We should have seen this earlier. Christopher Cavas wrote a brilliant piece that highlighted all of the clues. Chris noted that there are reports of strong disagreements behind closed doors in the Office of the Chief of Naval Operations, but "when Navy leaders speak in open forums, their support for programs and philosophies lacks conviction and a clear sense of purpose." When we read that article, we bought into the theory the Navy was being run by a manager, not a leader.
Upon reflection, we feel like fools.
Because once you realize the person who planted the idea of building DDG-51s instead of more DDG-1000s with Gene Taylor is actually Admiral Roughead himself, everything makes sense.
Trapped underneath men whose legacy depend on Admiral Roughead managing the status quo, Admiral Roughead has done what nobody thought possible, changed the direction of the Navy in his first year.
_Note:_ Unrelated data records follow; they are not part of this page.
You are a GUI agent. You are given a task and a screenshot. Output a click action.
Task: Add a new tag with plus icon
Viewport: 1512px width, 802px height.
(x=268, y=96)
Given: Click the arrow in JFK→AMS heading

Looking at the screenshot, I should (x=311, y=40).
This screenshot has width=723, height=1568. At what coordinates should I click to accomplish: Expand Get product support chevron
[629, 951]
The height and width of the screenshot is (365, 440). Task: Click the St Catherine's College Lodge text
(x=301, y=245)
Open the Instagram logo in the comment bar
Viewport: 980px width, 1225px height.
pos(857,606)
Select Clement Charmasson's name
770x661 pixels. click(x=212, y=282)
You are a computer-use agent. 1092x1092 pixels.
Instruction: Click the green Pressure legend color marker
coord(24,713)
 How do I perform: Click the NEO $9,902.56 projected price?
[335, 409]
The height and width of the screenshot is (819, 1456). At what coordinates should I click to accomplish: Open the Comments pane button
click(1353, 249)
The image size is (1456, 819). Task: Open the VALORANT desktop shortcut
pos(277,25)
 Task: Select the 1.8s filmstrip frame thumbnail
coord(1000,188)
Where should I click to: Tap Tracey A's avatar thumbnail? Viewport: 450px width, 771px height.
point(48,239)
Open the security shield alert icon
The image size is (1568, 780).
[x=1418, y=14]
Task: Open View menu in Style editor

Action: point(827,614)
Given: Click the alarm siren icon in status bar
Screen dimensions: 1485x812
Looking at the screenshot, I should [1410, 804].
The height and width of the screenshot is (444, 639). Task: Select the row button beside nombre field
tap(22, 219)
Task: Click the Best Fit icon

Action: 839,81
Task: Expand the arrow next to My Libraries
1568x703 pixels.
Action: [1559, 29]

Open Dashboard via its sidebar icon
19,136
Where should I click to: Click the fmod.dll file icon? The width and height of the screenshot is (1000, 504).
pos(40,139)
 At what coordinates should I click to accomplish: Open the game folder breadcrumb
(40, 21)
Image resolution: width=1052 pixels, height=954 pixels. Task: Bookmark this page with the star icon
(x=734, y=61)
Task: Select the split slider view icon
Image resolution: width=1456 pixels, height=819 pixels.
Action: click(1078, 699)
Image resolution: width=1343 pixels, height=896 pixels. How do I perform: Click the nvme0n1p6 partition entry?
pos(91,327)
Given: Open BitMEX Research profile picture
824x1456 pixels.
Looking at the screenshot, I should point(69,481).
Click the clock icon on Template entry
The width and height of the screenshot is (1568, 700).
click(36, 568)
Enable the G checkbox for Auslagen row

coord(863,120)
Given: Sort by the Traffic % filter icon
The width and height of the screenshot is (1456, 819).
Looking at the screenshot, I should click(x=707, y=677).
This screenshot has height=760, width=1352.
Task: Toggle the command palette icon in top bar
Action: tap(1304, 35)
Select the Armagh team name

The only way Admiral Roughead could ever force a change with shipbuilding is to find someone with the power and influence to make the change happen, someone outside the Navy, someone like Gene Taylor. The reality is, the Navy does have new leadership and we'd say he has done a magnificent job. We feel like fools for not sticking with our instincts, because with Admiral Roughead, it has always been what he says, and what he doesn't.
Apparently it is also what he says, and who he says it to.
Do we have the facts to prove it? Not by a reporters standard, but analyzing the data available in reflection of how events have unfolded, there really is no other credible conclusion. Well done Admiral Roughead, we are thoroughly impressed by thee.